In view of that eventuality it may be helpful to deal with one other question, namely, whether the evidence here warranted a conviction of the defendant on one of the four indictments before us -- namely, that charging him with a violation of N.J.S. 2 A:133-8.
This statute, derived from L. 1910, c. 10, § 5, p. 25 (there is no earlier statute in New Jersey on the crime of prostitution) reads:
"Any person who knowingly receives any money or other thing of value, without actual and bona fide consideration, from the earnings of a female engaged in prostitution, is guilty of a high misdemeanor."
N.J.S. 2 A:133-1, derived from L. 1922, c. 240, § 2, p. 420, provides:
"'Prostitution,' as used in this chapter, shall include the giving or receiving of the body for sexual intercourse for hire, and the giving or receiving of the body for indiscriminate sexual intercourse without hire."
The indictment under consideration charged defendant with knowingly receiving moneys from the earnings of Wilma Wilson, a woman engaged in prostitution. The proofs show that $10, of which she gave Haskins $5, had been paid to her for offering her body to a man for the purpose of prostitution.
[38 NJSuper Page 259]
She found, however, that when they went into a room for that purpose, the man was unable to have intercourse, and in fact she did not expose her body to him.
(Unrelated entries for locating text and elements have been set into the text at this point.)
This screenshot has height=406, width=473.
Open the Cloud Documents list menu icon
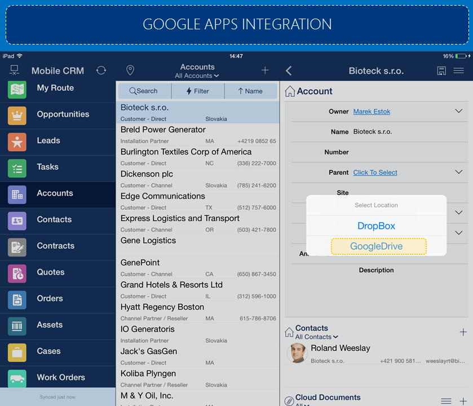[x=446, y=401]
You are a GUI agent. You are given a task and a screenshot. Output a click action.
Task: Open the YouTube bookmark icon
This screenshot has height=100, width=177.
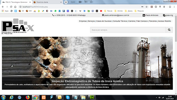101,11
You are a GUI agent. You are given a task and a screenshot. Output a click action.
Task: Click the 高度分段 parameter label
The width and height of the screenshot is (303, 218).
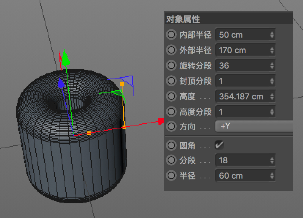click(x=195, y=112)
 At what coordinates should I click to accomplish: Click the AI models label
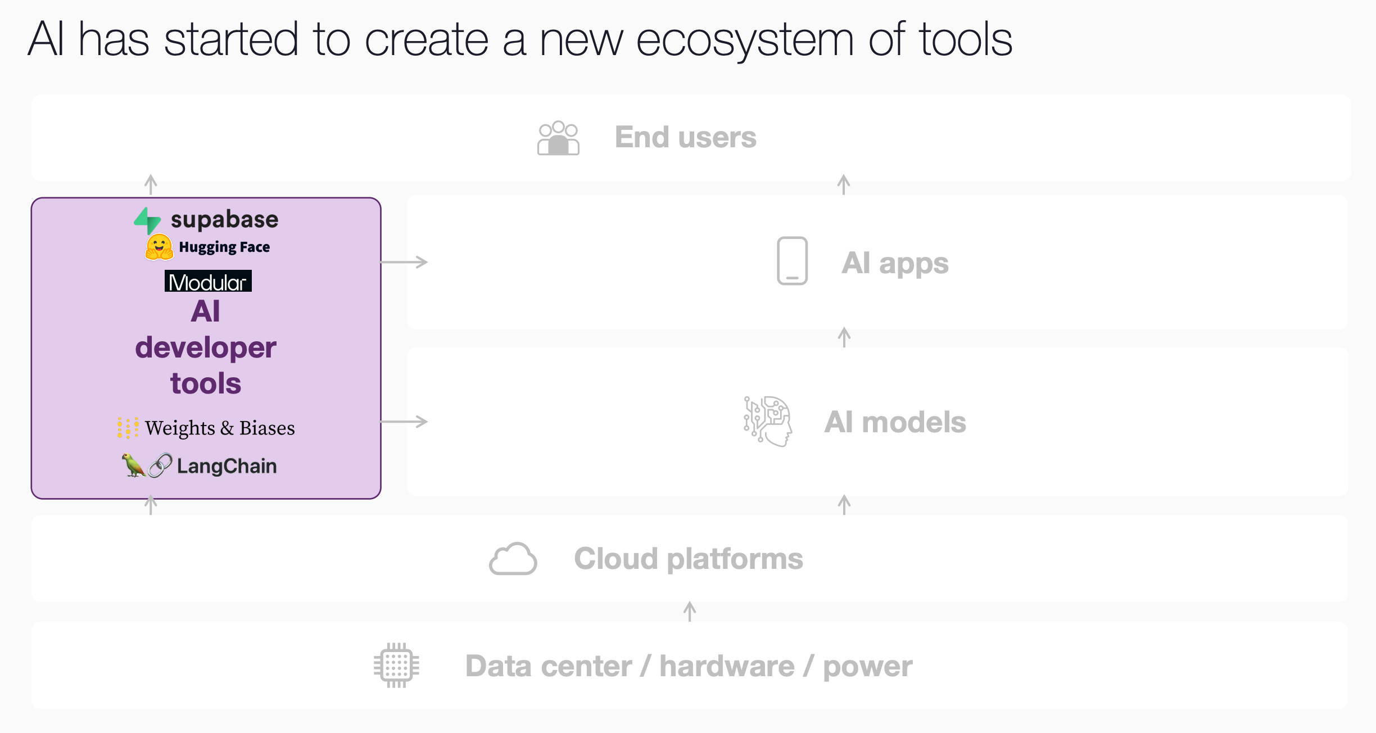point(895,422)
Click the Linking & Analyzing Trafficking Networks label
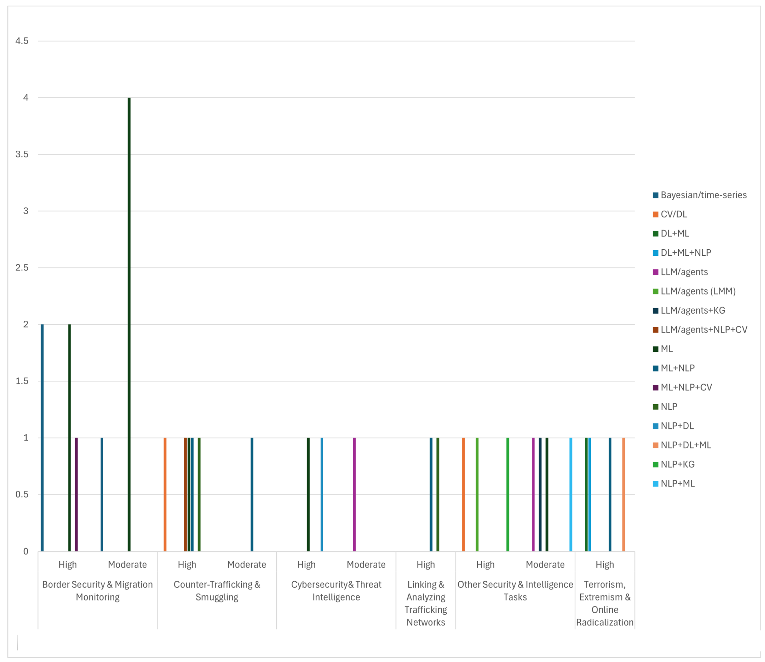Screen dimensions: 765x662 pos(426,603)
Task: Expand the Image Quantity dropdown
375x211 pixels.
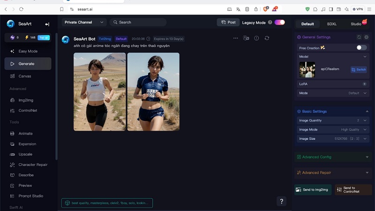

The single question is whether the statutory words "giving or receiving of the body" include a mere offering of the body without contact. The word "give" at times means, as stated in Webster's New International Dictionary (2 d ed.), "12. to offer to the action of another; to proffer"; and we think it has that significance here. Such a construction avoids the redundancy suggested by the word "receiving."
We find no case supporting this view but are to some extent fortified by the decisions defining the word "prostitution" as an offering of the body. Cleveland v. United States , 329 U.S. 14, 17, 67 S. Ct. 13, 91 L. Ed. 12 (1946); Chan Wong v. Nagle , 17 F.2d 987, 988 (9 th Cir. 1927); People v. Rice , 277 Ill. 521, 115 N.E. 631, 632 (Sup. Ct. 1917); State v. Porter , 130 Iowa 690, 107 N.W. 923, 924 (Sup. Ct. 1906); State v. Marsh , 158 Minn. 111, 196 N.W. 930, 931 (Sup. Ct. 1924); Hicks v. State , 93 Okl. Cr. 311, 227 P. 2 d 685, 691 (Cr. Ct. App. 1951); Commonwealth v. Stingel , 156 Pa. Super. 359, 40 A. 2 d 140, 141 (Super. Ct. 1944) (note the Pennsylvania statute, P.L. 1939, p. 872, § 103, 18 P.S. § 4103, "offering or using of the body"); Trent v. Commonwealth , 181 Va. 338, 25 S.E. 2 d 350, 352 (Sup. Ct. App. 1943).
The proofs therefore suffice to support the conviction on this indictment. Nevertheless because of the denial of a public trial, the case will have to be reversed, and a new trial ordered.